The latest featured article in ANS is titled “Cultivating Praxis Through Chinn and Kramer’s Emancipatory Knowing” authored by Jessica Peart, BSN, BA, RN and Karen MacKinnon, PhD, RN. In this article the authors explain how emancipatory knowing provides nurses a formal structure to recognize the sociopolitical factors affecting wellness, while making evident the ethical imperative and central role of taking reflective action toward social change—the praxis of nursing. The article is available for download at no cost while it is featured, and we welcome your comments and ideas! Here is a message from Jessica Peart about this work:
What do we value as nurses? What is important to know in order to practise safely, competently, and ethically? These questions took on a new meaning when I started my Masters of Nursing program last year as I study to become a Nurse Practitioner.
My background—prior to my nursing career—as a community organizer laid the groundwork for seeing nursing through the lens of social justice. The perspective, skills, and knowledge I garnered through my community work is threaded throughout my daily nursing practice. In fact, they are integral to my “nursing toolbox” as a client and community advocate, in the critical empathy that I display supporting clients “on the margins”, and in my comfortability in the “grey” areas of our practice where nursing isn’t well represented by tick boxes or flow sheets.

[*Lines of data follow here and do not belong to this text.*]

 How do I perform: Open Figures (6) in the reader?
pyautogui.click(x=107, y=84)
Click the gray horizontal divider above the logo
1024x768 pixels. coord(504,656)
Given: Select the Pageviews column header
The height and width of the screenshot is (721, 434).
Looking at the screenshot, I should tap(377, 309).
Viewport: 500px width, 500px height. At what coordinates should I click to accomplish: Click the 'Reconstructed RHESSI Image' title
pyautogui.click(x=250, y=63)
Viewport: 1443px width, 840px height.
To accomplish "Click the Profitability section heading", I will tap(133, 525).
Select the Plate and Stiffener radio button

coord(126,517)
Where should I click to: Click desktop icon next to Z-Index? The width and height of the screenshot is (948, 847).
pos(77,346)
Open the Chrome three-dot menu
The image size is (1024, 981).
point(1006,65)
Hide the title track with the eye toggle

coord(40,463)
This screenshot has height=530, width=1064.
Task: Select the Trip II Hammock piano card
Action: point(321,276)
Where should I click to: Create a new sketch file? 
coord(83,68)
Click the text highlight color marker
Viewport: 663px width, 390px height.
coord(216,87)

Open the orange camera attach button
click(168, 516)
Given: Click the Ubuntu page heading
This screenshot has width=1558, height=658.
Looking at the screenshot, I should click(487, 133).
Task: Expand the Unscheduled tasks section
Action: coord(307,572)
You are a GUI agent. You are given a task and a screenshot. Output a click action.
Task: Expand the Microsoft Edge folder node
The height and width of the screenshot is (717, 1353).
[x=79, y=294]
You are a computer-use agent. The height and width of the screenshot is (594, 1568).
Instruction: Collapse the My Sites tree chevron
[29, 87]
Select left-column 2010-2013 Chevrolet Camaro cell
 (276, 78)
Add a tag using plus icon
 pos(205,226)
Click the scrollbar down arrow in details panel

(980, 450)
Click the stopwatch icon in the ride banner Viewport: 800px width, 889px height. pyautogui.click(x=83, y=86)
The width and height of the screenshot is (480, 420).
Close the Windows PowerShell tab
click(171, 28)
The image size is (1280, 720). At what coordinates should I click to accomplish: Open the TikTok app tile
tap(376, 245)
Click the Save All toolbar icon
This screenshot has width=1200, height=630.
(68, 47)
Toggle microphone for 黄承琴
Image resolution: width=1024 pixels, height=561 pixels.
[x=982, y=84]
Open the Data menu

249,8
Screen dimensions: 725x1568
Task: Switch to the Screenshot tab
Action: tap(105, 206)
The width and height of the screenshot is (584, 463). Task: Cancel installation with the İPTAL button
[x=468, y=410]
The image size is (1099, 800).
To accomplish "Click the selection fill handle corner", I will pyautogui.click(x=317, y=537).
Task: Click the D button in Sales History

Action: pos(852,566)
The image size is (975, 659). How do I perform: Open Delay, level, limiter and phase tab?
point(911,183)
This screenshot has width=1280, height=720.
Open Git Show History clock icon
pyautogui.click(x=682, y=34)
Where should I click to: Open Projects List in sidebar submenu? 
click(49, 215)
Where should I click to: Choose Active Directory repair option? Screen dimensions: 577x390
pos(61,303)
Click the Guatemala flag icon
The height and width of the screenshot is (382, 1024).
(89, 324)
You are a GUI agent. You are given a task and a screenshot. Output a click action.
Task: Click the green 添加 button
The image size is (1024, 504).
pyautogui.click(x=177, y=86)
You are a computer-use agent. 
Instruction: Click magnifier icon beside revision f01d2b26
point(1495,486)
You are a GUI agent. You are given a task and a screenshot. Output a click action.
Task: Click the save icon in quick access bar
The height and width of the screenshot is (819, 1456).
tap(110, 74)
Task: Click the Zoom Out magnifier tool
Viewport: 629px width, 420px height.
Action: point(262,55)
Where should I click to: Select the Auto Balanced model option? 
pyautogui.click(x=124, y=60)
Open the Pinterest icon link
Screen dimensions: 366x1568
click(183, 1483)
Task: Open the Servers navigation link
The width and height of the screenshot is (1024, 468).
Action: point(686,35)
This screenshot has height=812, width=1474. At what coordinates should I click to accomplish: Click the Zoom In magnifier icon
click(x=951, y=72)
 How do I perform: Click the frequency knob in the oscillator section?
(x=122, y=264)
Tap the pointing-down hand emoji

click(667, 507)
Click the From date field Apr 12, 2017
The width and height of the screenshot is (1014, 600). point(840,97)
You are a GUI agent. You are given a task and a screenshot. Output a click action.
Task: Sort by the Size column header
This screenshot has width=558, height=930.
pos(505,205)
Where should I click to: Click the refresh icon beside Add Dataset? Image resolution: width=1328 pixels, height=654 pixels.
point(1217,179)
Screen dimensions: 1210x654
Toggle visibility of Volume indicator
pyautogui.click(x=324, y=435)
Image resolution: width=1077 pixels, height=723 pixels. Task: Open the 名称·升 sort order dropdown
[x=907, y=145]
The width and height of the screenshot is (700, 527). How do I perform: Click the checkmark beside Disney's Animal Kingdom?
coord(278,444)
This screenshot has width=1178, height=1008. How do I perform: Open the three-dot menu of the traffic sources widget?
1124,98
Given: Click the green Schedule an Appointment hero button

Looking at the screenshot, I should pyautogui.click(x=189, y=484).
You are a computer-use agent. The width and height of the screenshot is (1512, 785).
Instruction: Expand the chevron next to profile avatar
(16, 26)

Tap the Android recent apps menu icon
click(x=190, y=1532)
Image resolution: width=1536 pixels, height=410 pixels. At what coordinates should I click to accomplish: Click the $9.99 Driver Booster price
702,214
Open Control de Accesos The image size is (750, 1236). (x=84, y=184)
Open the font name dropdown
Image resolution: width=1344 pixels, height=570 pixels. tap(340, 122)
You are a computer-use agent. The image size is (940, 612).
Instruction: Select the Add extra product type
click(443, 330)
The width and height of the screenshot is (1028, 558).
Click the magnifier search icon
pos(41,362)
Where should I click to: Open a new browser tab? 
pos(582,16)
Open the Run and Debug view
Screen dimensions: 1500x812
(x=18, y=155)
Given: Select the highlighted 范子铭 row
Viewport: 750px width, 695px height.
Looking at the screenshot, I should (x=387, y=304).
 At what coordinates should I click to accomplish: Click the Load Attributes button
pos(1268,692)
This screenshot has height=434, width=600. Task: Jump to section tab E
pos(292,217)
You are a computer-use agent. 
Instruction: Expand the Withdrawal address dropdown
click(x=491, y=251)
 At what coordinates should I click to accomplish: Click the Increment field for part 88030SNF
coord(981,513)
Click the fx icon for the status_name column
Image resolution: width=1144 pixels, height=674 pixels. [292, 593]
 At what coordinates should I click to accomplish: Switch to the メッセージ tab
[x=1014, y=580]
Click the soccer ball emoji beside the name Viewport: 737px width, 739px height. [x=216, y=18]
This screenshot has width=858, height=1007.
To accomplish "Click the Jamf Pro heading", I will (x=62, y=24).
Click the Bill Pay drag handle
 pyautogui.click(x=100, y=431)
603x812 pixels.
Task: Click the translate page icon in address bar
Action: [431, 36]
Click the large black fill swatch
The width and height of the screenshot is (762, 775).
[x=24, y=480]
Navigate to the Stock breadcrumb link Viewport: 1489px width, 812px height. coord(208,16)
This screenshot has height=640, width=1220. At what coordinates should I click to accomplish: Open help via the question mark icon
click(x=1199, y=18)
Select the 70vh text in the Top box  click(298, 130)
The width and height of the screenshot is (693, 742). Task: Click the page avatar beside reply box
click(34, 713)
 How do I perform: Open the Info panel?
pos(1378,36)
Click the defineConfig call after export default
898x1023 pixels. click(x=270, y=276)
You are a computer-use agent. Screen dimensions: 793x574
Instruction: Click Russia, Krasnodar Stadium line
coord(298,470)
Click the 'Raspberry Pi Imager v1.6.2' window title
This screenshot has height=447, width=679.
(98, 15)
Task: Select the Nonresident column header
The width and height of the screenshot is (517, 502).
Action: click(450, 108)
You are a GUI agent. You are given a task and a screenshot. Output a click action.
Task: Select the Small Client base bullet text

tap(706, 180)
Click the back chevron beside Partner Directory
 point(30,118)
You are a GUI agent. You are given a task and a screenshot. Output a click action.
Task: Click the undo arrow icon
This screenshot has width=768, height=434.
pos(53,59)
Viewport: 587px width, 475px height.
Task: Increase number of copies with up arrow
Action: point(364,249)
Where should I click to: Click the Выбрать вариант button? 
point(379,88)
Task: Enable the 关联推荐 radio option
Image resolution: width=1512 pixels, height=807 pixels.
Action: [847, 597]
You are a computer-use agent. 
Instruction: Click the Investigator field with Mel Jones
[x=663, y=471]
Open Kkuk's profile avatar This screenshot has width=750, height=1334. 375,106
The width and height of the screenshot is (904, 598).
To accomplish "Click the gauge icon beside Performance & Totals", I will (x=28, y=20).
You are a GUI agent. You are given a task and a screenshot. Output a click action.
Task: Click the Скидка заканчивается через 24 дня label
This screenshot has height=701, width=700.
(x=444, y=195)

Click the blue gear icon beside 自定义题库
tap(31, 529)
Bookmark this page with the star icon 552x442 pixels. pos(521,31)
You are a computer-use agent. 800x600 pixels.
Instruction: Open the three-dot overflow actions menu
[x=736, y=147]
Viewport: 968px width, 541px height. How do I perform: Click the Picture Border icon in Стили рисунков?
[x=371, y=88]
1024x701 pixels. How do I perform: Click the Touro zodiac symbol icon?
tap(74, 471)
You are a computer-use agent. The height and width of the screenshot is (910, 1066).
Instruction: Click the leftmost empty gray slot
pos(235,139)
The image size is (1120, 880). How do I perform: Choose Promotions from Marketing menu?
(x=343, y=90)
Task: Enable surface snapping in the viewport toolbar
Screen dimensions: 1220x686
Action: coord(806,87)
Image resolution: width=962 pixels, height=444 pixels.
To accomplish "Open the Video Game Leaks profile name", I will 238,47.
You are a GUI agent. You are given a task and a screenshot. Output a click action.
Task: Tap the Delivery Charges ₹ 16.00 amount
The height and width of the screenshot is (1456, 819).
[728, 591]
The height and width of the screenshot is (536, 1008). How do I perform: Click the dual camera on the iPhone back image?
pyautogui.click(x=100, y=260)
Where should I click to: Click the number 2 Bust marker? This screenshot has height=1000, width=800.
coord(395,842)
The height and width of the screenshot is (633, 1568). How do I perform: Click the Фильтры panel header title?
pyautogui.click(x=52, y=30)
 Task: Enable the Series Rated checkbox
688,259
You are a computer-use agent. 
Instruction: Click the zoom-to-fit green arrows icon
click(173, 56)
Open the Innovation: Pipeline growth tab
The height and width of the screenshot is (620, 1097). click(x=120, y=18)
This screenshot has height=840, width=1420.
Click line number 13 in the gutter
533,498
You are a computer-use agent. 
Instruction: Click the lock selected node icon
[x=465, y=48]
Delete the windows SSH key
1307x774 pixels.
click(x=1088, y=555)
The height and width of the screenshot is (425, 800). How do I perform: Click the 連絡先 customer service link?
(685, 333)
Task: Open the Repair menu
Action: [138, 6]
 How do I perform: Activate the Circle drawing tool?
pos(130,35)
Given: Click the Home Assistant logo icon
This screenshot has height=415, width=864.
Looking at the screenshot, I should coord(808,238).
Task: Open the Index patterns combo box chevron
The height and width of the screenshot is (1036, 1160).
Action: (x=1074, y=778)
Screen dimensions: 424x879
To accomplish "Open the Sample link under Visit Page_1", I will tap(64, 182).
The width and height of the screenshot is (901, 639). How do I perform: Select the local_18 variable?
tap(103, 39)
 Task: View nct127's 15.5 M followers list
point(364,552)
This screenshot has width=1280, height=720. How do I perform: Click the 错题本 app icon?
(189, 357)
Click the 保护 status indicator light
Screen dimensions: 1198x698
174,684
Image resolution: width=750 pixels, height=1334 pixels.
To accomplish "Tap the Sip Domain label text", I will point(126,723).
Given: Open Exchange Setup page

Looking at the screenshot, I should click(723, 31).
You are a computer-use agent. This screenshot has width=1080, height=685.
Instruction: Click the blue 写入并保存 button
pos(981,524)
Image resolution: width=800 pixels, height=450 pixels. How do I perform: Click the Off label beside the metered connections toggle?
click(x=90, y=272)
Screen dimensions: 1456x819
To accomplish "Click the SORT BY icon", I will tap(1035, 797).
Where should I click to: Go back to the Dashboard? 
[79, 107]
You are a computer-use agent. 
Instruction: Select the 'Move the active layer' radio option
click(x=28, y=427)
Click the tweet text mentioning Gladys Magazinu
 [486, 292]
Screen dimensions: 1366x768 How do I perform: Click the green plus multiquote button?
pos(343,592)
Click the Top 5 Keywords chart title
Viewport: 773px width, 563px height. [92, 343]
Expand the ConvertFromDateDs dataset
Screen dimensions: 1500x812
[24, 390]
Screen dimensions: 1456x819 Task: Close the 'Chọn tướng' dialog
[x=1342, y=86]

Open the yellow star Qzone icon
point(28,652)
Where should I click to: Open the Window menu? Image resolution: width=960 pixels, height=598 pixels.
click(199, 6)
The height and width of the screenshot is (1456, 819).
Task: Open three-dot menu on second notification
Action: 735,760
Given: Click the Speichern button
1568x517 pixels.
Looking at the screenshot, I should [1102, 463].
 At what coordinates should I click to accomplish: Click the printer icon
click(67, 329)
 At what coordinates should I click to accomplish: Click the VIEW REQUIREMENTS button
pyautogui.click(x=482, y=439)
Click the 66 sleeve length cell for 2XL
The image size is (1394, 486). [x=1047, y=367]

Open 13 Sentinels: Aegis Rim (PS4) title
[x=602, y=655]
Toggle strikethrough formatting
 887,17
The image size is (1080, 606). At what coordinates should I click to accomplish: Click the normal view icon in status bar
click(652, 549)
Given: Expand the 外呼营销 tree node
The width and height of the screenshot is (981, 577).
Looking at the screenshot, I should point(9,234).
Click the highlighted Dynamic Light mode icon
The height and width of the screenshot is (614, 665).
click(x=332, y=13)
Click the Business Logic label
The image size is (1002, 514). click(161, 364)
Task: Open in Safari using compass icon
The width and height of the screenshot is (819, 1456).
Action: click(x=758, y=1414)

But how do nurses, especially those pursuing advanced practice roles, develop competencies that forward the social justice lens that foregrounds our ethical practice when they came into their nursing role without a background in social justice work? Following this path of inquiry in my MN coursework led me to Peggy Chinn and Maeona Kraemer’s exploration of emancipatory knowing as a means through which nurses can better understand the socio-political forces affecting our clients and take action towards more equitable social relations. The mandate for nursing as social justice is clear, but the path we take to get there might not always be. I found that Chinn and Kramer’s emancipatory knowing can help nurses to shed a light in the directions we might take towards cultivating the reflective practice that we have come to know as nursing praxis.